A skier slides down a hill, starting with zero velocity at a height of 95 m above the bottom of the hill. The shape of the terrain is shown in Fig. 7-19



Figure 7-19. ( there is a picture, i don't know how to send it but the graph starts at 95 meters high then goes down, makes a curve to go up again, and another bump and it goes down again and stop. so basically one upward bump and downward bump and half bumps. if it does not make sense tell me. also the bumps are not 95 meters, they are shorter)

What is the velocity of the skier on top of the second, intermediate hill, whose height is 31 m?
I got 68.2 m/s, is that right? 1/2 mv^2= mg95 [/SIZE=7]


What is the skier's velocity at the bottom of the hill?
[SIZE=7](i know this one is 43.2 m/s)

Howru,
If one assumes zero friction, this turns out to be a simple conservation of energy problem.
The nice thing about conservation of energy is that it is path-independent. In other words, we don't need the figure!

What we know is the following:

V_initial= 0
H_initial= 95
H_final= 31

Now, from that we can calculate delta H (change in H) to be 64 meters.

Applying conservation of energy: mgh= (1/2)mv^2

solving for V we get V_final = sqrt(2g*deltaH)
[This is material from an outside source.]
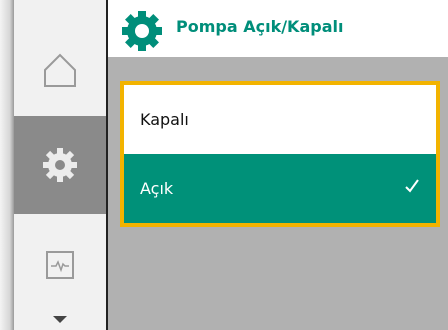  I want to click on nav-home, so click(60, 70).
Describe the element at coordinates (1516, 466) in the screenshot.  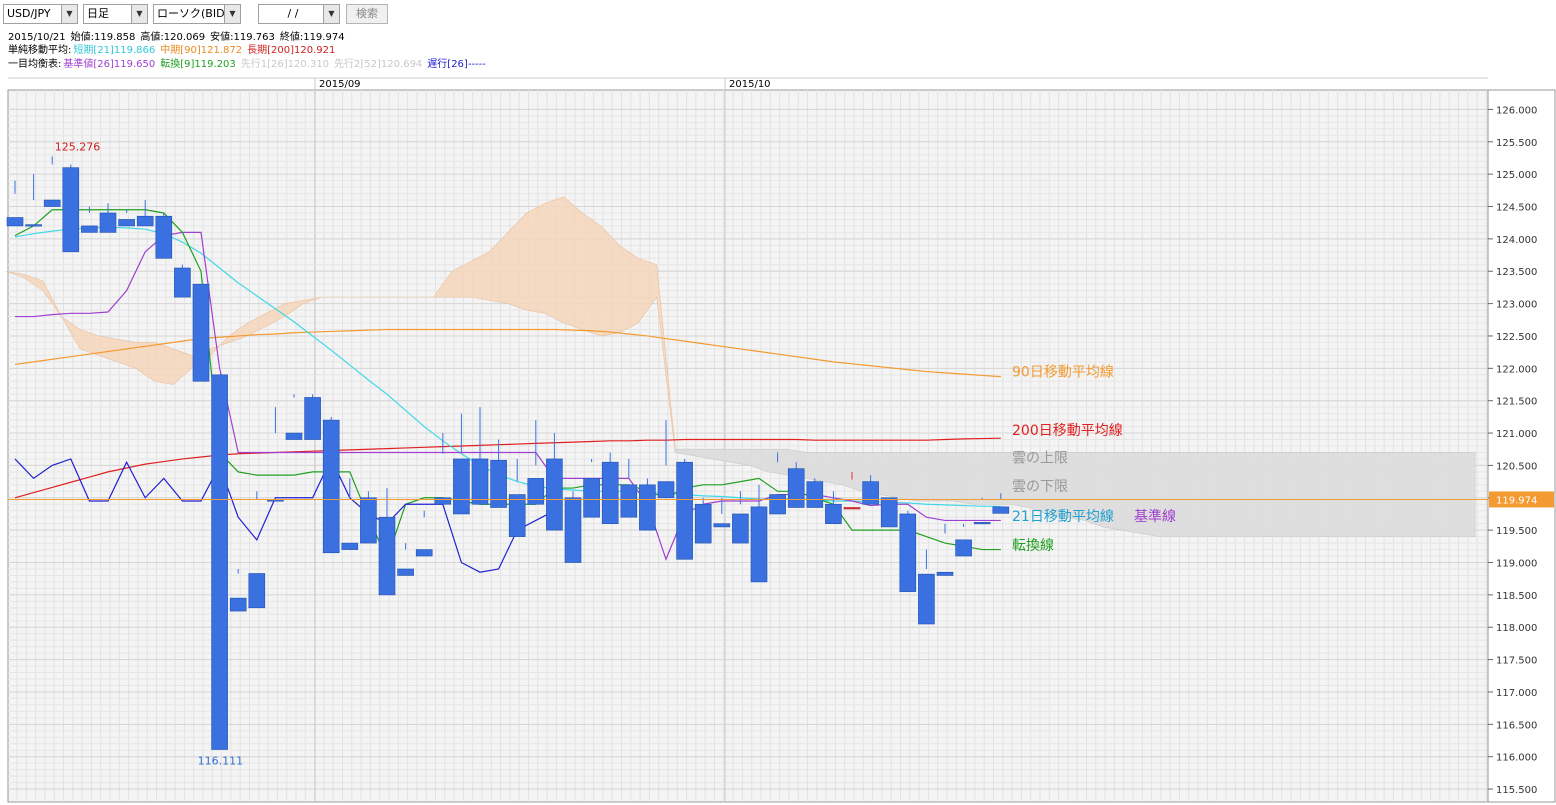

and thus V_final = sqrt(2*9.81*64) = 35.4m/s

An interesting part of this answer is the fact that it doesnt involve mass, i.e. any object (when assuming these ideal conditions) will obtain the same final velocity when released along any path from one height to another.

[please correct if im wrong]

oh and you can check the other answer by plugging in delta H for the whole hill, i.e. 95m. (turns out you do have the right result.)